Should the Third Party Candidates debate each other?
Who are you are going to vote for, if not Rom-Bama?*
It is a good time to start looking at the Other Party's candidates. Here's someone I had not heard of : Merlin Miller of the American Third Position party
He speaks plenty of sense here. And it is worth looking at the clip showing how the item regarding Jerusalem was pushed through on a miscounted voice-vote (Does this look like 2/3rds support?):
(IF you watch the video, you will see that delegates were shocked, as I was, that a vague mention of God is tied to a resolution "recognising Jerusalem as the capital of Israel". (Do doubt some zionist DNC backers required this resolution as a condition of their campaign contributes. This certainly clarifies whose interests are being served by the party.)
I don't know how the third party candidates are going to get publicity. Perhaps, two or three of them should debate each other - maybe with Ron Paul as a moderator. What do you think?

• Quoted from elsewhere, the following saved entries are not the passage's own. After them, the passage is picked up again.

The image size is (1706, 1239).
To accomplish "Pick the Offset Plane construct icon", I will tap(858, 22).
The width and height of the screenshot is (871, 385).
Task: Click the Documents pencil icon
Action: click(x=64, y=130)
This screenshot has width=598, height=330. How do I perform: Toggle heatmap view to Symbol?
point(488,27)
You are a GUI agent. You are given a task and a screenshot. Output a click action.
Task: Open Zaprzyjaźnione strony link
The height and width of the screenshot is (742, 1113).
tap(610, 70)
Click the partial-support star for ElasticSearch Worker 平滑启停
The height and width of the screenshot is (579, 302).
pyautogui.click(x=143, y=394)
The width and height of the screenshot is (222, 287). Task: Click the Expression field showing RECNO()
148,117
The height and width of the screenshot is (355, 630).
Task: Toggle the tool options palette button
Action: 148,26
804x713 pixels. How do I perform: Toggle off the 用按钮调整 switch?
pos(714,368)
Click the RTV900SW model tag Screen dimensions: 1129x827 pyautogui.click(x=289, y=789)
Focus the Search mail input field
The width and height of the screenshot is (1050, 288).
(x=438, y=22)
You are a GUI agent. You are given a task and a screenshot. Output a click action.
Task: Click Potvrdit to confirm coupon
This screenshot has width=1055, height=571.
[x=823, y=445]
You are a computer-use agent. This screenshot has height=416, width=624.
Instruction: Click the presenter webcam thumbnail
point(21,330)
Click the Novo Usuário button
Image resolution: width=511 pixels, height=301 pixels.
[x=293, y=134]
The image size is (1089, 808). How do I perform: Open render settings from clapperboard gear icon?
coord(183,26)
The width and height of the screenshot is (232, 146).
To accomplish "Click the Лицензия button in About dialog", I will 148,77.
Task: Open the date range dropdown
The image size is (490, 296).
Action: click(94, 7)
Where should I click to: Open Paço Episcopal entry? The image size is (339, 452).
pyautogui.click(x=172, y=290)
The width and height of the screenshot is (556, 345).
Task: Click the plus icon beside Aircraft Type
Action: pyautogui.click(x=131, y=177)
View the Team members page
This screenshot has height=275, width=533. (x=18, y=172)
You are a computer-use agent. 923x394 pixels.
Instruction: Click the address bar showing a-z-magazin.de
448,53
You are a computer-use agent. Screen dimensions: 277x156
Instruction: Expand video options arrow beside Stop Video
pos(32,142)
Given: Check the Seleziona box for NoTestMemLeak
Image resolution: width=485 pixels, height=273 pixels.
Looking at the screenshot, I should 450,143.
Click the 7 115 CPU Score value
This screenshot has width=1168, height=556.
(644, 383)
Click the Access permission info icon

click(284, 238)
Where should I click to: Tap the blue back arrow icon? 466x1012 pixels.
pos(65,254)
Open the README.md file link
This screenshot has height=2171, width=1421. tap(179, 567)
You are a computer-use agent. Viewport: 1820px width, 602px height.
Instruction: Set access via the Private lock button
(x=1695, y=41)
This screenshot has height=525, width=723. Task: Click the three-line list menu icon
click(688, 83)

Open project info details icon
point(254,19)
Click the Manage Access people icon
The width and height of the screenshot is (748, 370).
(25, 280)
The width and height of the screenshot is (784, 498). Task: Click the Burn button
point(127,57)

The debate could then be covered on YouTube. == ==
"Those of us who really yearn for a return to first principles, the natural law, the Constitution, a government that only has powers that we have consented it may have... are frustrated by the choice between Barack Obama and Mitt Romney," says Judge Andrew Napolitano, author of the upcoming book "Theodore and Woodrow: How Two American Presidents Destroyed Your Constitutional Freedoms," Fox Business contributor, and former host of "Freedom Watch."
Reason Magazine's Matt Welch sat down with Napolitano at FreedomFest 2012 and discussed the ramifications of the Supreme Court's ruling on the individual mandate and whether or not there's a substantive difference between Barack Obama and Mitt Romney from a libertarian perspective.